Mouse embryonic stem cells lines derived from different mouse strains show considerable variation concerning their culture conditions, gene targeting efficiency and germ line transmission capacity. To gain insight into the basis for this phenomenon, we generated a SAGE library of the C57BL/6 derived ES cell line Bruce-4 and compared their gene expression to 129 strain-derived cells, which in general show the best performance in gene targeting experiments. Gene Ontology (GO) analyses for functional groups of genes demonstrated considerably higher expression of clusters indicating cellular differentiation as well as cell-cell and cell-matrix adhesion in R1 than in Bruce-4 cells.
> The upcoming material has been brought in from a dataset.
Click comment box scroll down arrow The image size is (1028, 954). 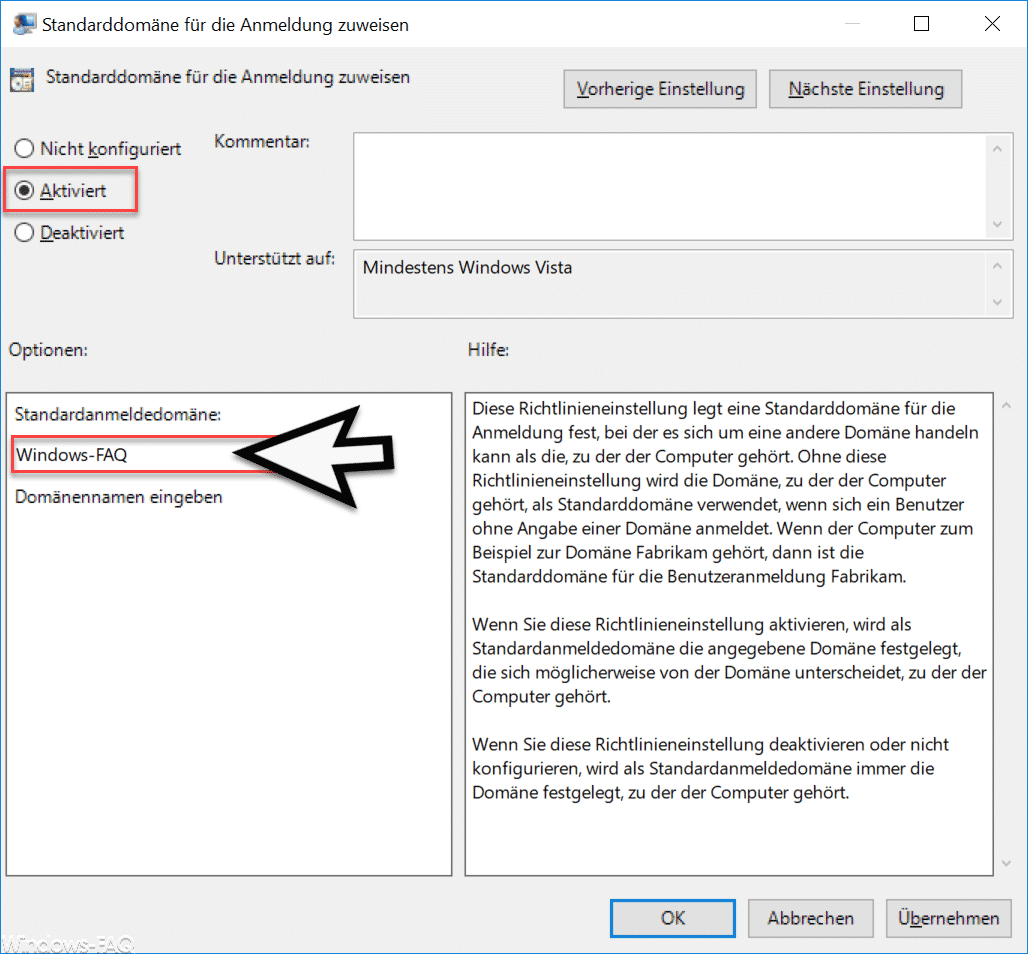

At the single gene level, almost 90% of the most strongly expressed transcripts in each library were significantly differential. Regarding transcripts that have been linked to stem cell state, seven of the 20 selected genes were expressed in both cell lines, eleven showed stronger expression in Bruce-4 ES cells and only one in R1 cells. These results suggest that expression of “stemness” genes cannot be used as a sole criterion for efficiency of ES cells in gene targeting experiments. Keywords: Embryonic stem cells, SAGE, gene expression profile We generated a SAGE library of the C57BL/6-derived ES cell line Bruce-4 and compared their gene expression to an already available SAGE library of 129-derived R1 ES cells generated by Anisimov et al (GSM72878).